Based on these theoretical considerations artificial neural nets should be at least as effective – or even better – for the identification of suitable job applicants. This presumption is in line with the results current study in the field of traffic psychology, aviation psychology and personnel selection (Collins & Clark, 1993; Griffin, 1998; Häusler & Sommer, 2006; Sommer, Arendasy, Olbrich & Schuhfried, 2004; Sommer, Arendasy, Schuhfried & Litzenberger, 2005; Sommer & Häusler, 2006) which compared artificial neural nets with classical methods of statistical judgment formation. In the present paper it thus is to be examined whether artificial neural networks would also be useful tools to detect safe and less safe drivers as well as suitable and less suitable military pilot applicants. These two fields of applications were selected since they seem to be most relevant to military psychological assessment given the need for military pilots as well as drivers.

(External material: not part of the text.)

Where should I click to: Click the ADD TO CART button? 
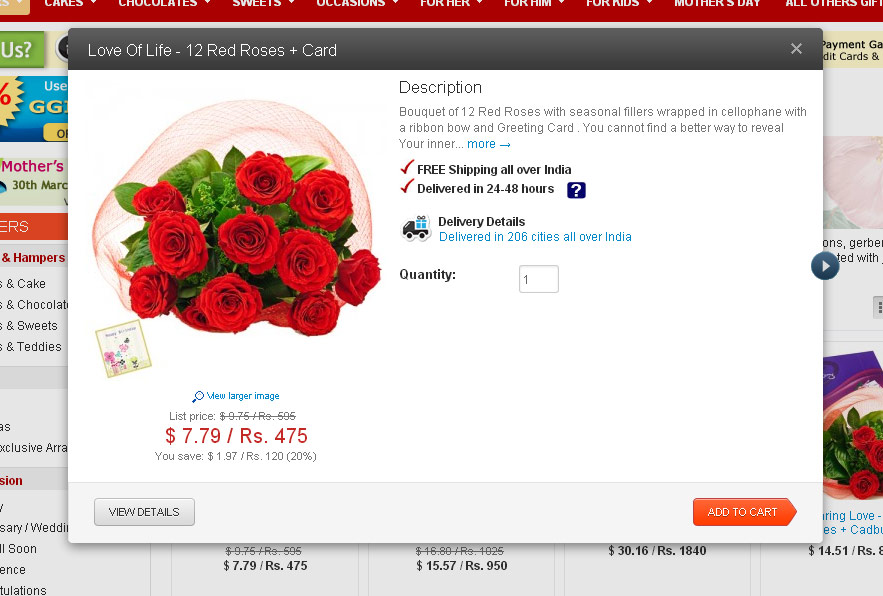tap(744, 512)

Study 1: Aviation Psychology
In a first phase of the selection process all pilot applicants have been administered a comprehensive standardized test battery. The test battery covered the areas of inductive thinking (AMT: Hornke, Etzel & Rettig, 2003), spatial perception (A3DW: Gittler, 2002) and attention (COG: Wagner & Karner, 2003). Moreover, the tests also measured the candidates’ reactive stress tolerance (DT: Schuhfried, 1998), verbal memory (VERGED: Etzel & Hornke, 2003a), visual memory (VISGED: Etzel & Hornke, 2003b) and psychomotor coordination (SMK: Bauer, Guttmann, Leodolter & Leodolter, 2002). The statistical analyses always take into account the main variables of the respective test. In the AMT, A3DW, VISGED and VERGED, for instance, these are the person parameters according to the Rasch Model. In Cognitrone, the variable mean time correct rejection is used. In the Determination Test the number of correct responses was used. Psychomotor coordination is covered with the test scores mean angle deviation and time in ideal range of the SMK. In a second selection phase, data were collected about the general performance on the flight simulator. On the basis of these data, the candidates were subdivided into the two groups of suited and less suited candidates. In the following analysis, those classified with D = less suitable were referred to the group of the unsuitable, as this group would otherwise have only included four candidates and an evaluation of the psychological test battery would not have been possibly of this categorization. 53.54 percent of the pilot applicants received a positive global evaluation and are thus considered to be successful.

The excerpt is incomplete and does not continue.